» **TASK INSTRUCTIONS**:
Give back, unaltered, the lines from the one with "Screen dimensions: 590x669" to the end of the material, omitting pictures.

» **LISTED RECORDS**:
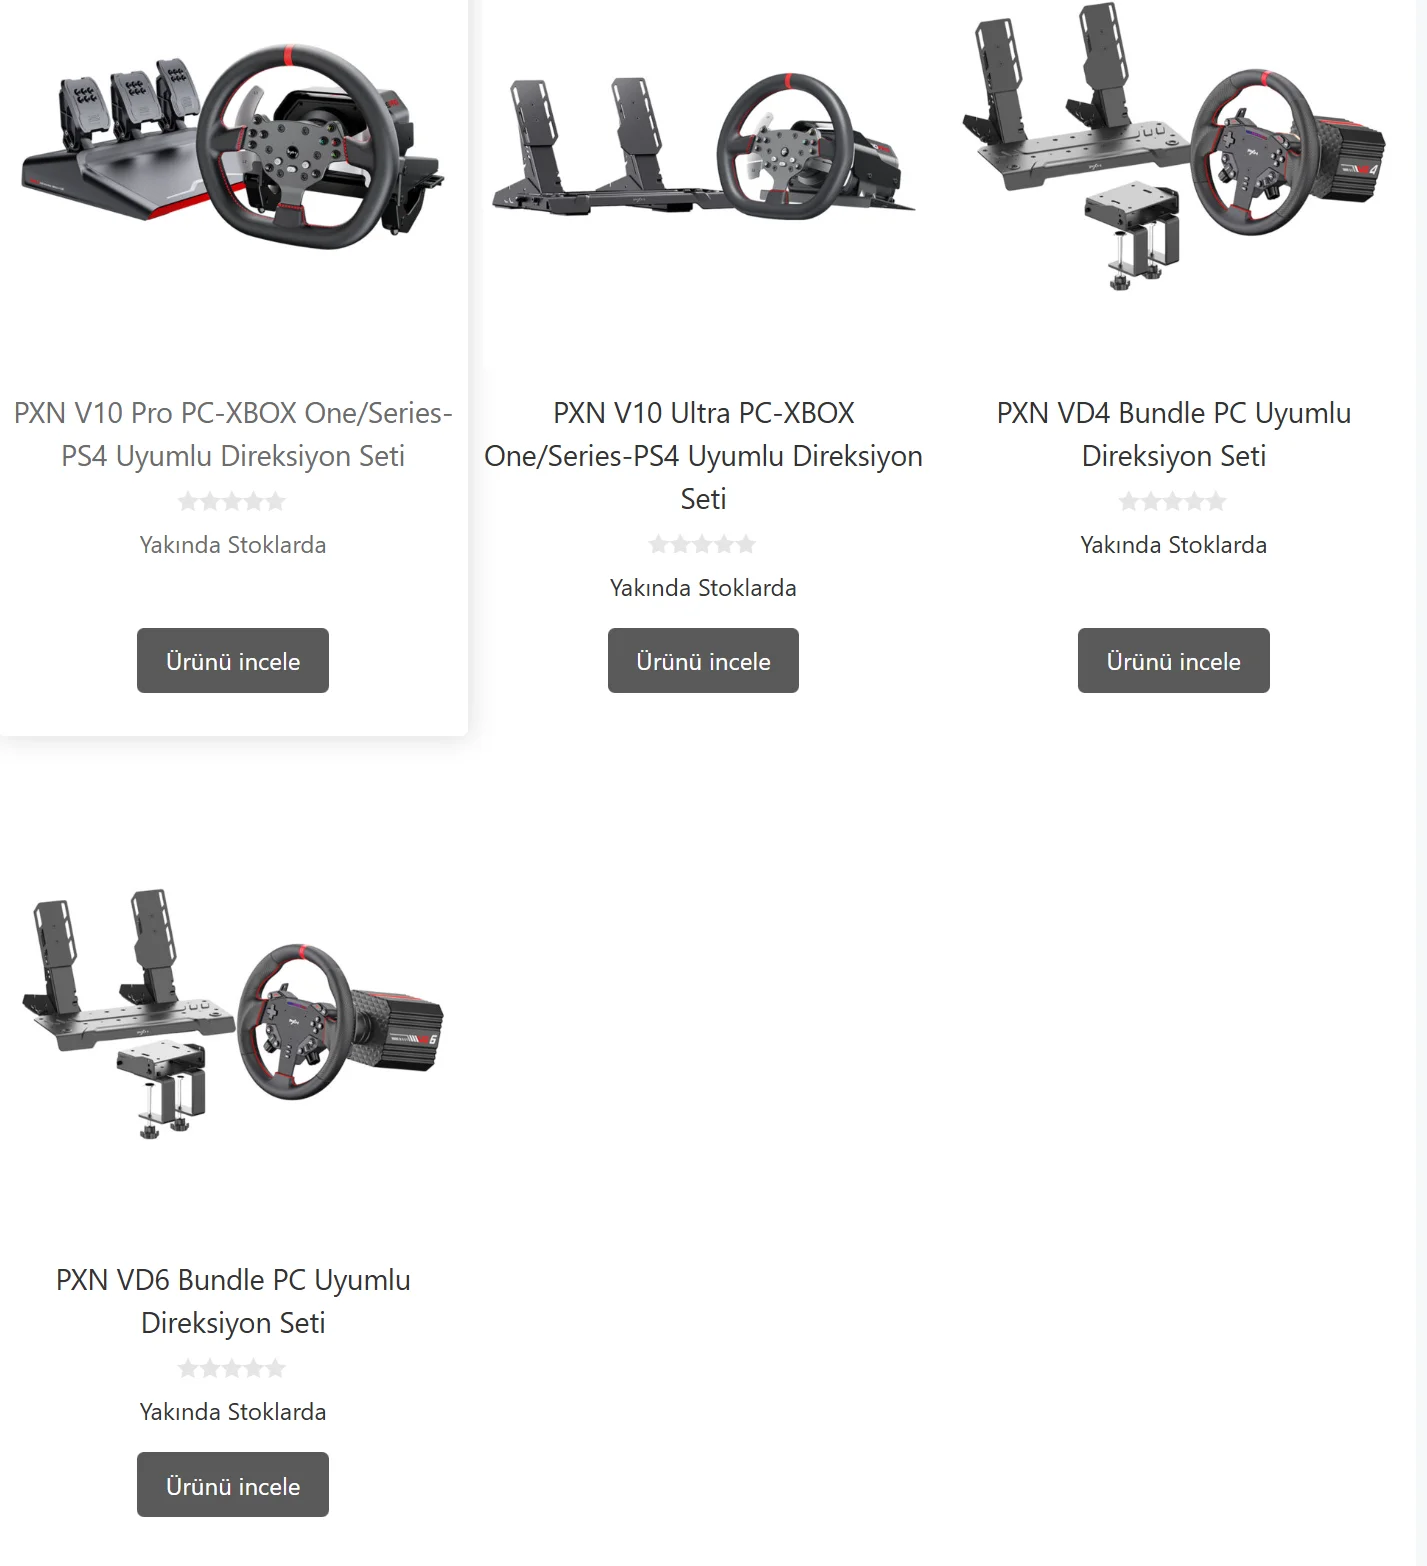
Task: Click the star rating under PXN VD6 Bundle
Action: 232,1368
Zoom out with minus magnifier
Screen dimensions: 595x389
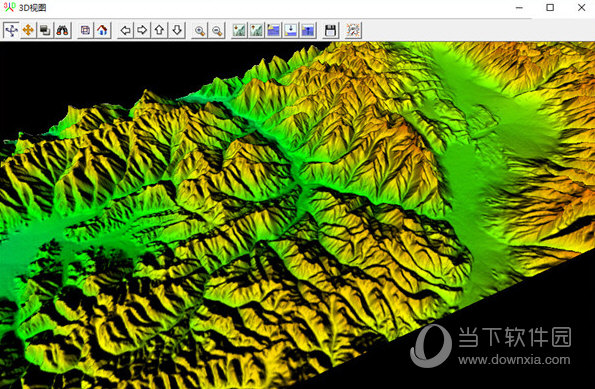[x=217, y=30]
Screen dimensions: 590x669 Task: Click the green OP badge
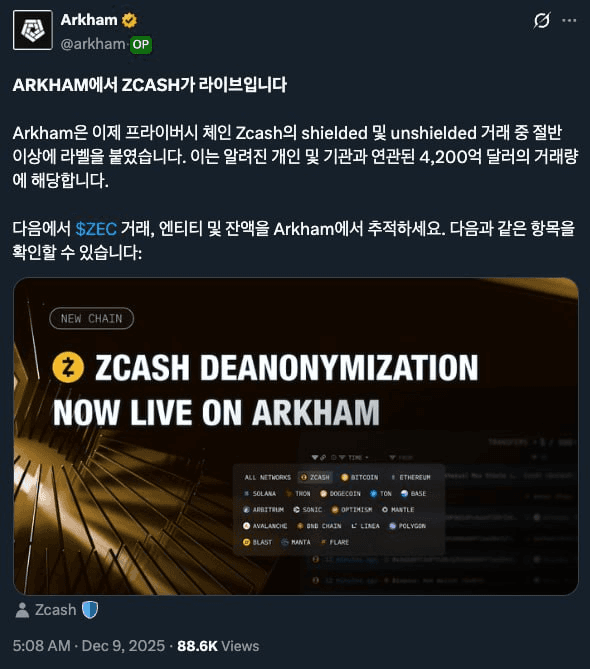point(141,44)
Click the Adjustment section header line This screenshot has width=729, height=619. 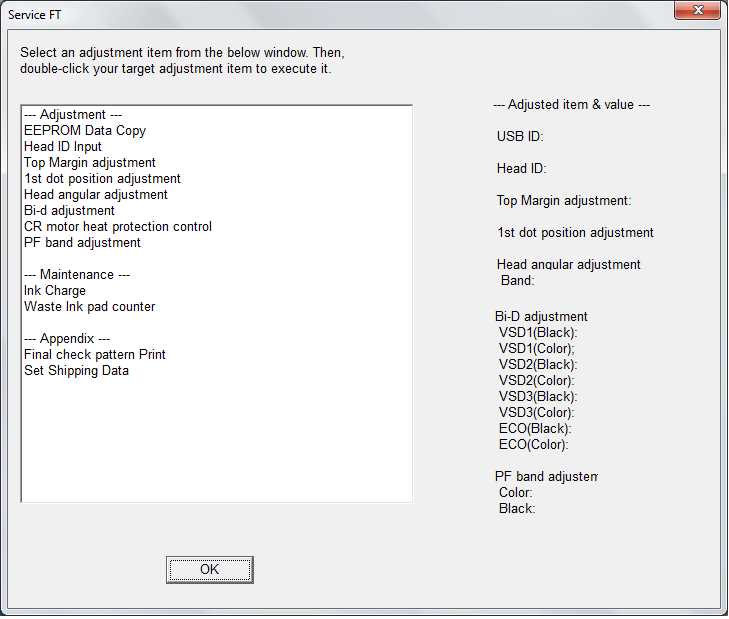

» **EXERCISE SOLUTION**:
Screen dimensions: 590x669 Task: Click the green OP badge
point(141,44)
Click the Adjustment section header line This screenshot has width=729, height=619. 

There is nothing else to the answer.